Parsing brain activity associated with acupuncture treatment in Parkinson's diseases,

MOVEMENT DISORDERS, Issue 12 2009
Younbyoung Chae KMD
Abstract Acupuncture, a common treatment modality within complementary and alternative medicine, has been widely used for Parkinson's disease (PD). Using functional magnetic resonance imaging (fMRI), we explored the neural mechanisms underlying the effect of specific and genuine acupuncture treatment on the motor function in patients with PD. Three fMRI scans were performed in random order in a block design, one for verum acupuncture (VA) treatment, another one for a covert placebo (CP), and the third one for an overt placebo (OP) at the motor function implicated acupoint GB34 on the left foot of 10 patients with PD. We calculated the contrast that subtracts the blood-oxygen-level dependent (BOLD) response for the acupuncture effect (VA vs.
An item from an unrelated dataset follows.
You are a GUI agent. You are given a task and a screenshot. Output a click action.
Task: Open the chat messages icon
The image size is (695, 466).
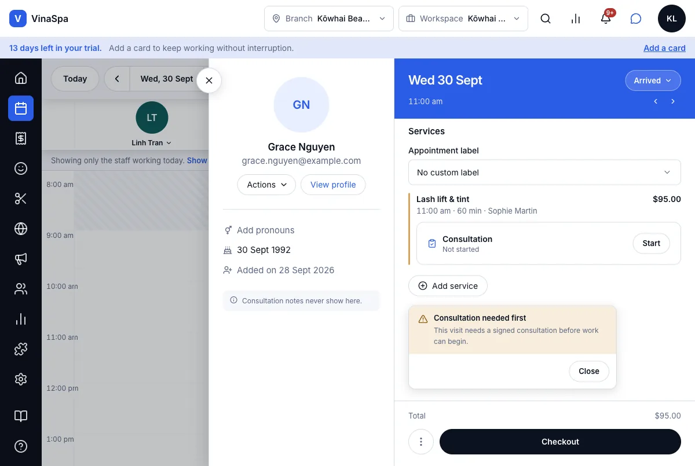coord(636,19)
CP) and the placebo effect (CP vs. OP). We found a significant improvement in the motor function of the affected hand after acupuncture treatment. The putamen and the primary motor cortex were activated when patients with PD received the acupuncture treatment (VA vs. CP) and these activations correlated with individual enhanced motor function. Expectation towards acupuncture modality (CP vs. OP) elicited activation over the anterior cingulate gyrus, the superior frontal gyrus, and the superior temporal gyrus. These findings suggest that acupuncture treatment might facilitate improvement in the motor functioning of patients with PD via the basal ganglia-thalamocortical circuit. © 2009 Movement Disorder Society [source]